Başka sen yok!
Bir kış akşamı ancak tek bir odayı ısıtan sobanın yanına konmuş minder üstünde yüz üstü uzanmış, odun çıtırtıları eşliğinde önüme koyduğum resim kağıdı ve sulu boyalarımla okulda verilen resim ödevimi yapmaya başladım. Resim yaparken kendimi kaybettiğimi ve adeta resmin içine düştüğümü bilen annemin seslenişi ile kendime geldim.Ödevimi bitirmiş olmanın mutluluğu ile sıcacık yerimden kalkıp, resmimi kuruması için kalktığım yere koyarak buz gibi mutfağa sofra hazırlığına yardıma gittim.
Annem yine benim resim çizme konusundaki başarımı takdir edip, yemek boyunca çizdiğim resimle alakalı güzel yorumlarda bulundu. Bütün ailem benim resim ile alakadar olduğumu bilir ve ellerinden geldiği kadar beni destekler.
Ben daha küçükken her yaz tatilinde bize gelen teyzemler de benim bu merakımın farkında olduklarından her geldiklerinde resim defteri ve boyalarla gelirler, özellikle eniştemle oturup birlikte resim çizerdik. Onun her seferinde aynı şeyi çizmesi hoşuma gidiyordu. Uzakta görünen dağların arasında akan bir nehir, nehir üzerinde karşıya geçmek için yapılmış tahta bir köprü ve köprünün altında bir kütüğe sarılmış nehirde boğulmamak için direnen bir adam, onun suya yansıyan dalgalı gölgesi…

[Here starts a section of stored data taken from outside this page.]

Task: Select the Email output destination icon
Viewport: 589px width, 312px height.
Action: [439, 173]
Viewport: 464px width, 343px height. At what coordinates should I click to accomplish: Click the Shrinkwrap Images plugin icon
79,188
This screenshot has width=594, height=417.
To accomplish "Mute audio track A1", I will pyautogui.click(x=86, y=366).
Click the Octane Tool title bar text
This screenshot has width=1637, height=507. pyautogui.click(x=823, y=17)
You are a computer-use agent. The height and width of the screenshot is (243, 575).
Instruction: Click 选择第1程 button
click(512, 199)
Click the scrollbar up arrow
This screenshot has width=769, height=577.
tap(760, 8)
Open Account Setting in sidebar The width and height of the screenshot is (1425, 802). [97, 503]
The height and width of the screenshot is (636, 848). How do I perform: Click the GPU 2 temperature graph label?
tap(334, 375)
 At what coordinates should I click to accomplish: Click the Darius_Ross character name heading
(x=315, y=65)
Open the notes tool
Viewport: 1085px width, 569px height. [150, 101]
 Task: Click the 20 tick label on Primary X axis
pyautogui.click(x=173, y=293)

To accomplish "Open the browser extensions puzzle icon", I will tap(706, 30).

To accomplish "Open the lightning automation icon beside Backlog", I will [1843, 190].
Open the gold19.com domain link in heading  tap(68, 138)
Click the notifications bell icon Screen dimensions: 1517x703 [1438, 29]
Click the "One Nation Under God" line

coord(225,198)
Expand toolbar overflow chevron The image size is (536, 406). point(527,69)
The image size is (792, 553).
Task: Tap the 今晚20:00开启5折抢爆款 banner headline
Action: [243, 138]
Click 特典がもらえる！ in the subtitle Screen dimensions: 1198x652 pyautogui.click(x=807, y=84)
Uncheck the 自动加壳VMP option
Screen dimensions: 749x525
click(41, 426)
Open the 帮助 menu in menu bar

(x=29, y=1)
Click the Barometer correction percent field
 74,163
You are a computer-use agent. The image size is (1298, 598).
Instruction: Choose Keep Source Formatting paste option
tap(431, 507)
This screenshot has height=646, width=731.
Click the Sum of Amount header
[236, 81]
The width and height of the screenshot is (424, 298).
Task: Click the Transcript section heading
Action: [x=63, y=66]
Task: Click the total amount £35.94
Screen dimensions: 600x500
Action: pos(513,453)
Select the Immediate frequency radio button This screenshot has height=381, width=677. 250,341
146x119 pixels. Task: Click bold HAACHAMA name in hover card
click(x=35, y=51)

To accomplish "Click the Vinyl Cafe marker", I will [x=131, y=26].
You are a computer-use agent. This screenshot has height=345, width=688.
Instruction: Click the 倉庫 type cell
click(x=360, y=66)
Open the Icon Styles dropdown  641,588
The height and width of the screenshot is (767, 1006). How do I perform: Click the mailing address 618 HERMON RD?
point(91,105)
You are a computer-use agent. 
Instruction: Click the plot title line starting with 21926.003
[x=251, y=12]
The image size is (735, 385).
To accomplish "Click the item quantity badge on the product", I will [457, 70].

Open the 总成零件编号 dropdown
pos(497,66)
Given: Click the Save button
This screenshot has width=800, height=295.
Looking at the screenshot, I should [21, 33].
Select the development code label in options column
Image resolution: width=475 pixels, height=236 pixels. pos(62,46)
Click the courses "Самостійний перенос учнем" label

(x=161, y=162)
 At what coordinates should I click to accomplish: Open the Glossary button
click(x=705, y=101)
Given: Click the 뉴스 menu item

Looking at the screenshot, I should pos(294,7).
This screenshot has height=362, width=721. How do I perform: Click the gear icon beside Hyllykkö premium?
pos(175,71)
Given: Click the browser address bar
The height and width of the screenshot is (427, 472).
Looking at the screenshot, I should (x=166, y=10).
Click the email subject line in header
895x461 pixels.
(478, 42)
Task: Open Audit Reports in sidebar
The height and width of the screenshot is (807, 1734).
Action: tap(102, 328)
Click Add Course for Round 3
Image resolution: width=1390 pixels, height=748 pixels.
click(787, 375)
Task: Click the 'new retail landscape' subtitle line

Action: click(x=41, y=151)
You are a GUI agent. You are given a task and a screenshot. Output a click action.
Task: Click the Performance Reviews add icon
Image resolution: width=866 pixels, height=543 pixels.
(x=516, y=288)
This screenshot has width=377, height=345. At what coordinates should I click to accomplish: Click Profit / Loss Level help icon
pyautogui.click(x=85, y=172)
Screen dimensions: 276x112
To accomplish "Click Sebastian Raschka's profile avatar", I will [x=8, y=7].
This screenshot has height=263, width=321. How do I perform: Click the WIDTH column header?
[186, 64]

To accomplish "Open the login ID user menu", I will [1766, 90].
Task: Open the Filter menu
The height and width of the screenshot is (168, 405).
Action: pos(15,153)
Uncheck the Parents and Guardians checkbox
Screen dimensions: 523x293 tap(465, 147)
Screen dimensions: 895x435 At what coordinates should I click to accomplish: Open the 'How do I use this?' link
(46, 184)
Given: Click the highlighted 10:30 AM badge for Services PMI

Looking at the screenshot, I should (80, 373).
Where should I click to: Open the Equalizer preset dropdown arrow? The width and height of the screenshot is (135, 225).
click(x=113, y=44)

Eniştemin yaptığı bu resmin ilhamıyla bizim buralarda hiç olmayan denizi resmetmeye ve o denizde gölgeleriyle dalgalanan küçük kayıklar yapmaya başladım. Yaşım küçük olsa da denediğim resimler öğretmenim tarafından keşfedilir ve okulun en güzel köşelerine asılırdı. Öğretmenim benim bu yeteceğimden dolayı eğitim almamı ve büyük bir resim sergisine katılmamı istedi. Fakat imkansızlıklar arasında yaptığım bu resimleri geliştirmem pek mümkün değildi. Pahalı boyalar ve tuvallerden almamız imkansızdı ama bu resim sergisi fikri beni heyecanlandırdı. Öğretmenimin malzeme desteği ile okulun resim atölyesinde sergi için resim yapmaya koyuldum. Bu defa büyük bir resim yapacaktım. O nedenle bu aşama epey uzun zaman alacağa benziyordu. Hiç görmediğim bir denizi ve kendi gözlemlerimi bu koca tuvale yansıtmak pek kolay olmayacaktı. Evde de denemeye başladım ve hayaller kurdum. Denizin sesi , dalgalar , gemilerin üzerinde nasıl gittiği ve bıraktıkları izler… Tabi ki etraftaki manzaranın güzelliğinden dökülen ağaçlar ve yansımalarıda olmalıydı. Belki güneşin doğuşu ile yansıyan o kızılımsı renklerin denizdeki görüntüsü… Bunları düşünürken heyecanlanıyor ve rüyalarımda bile dalgalar içinde yüzüyordum ama yine de çizdiklerim bana yetmiyordu.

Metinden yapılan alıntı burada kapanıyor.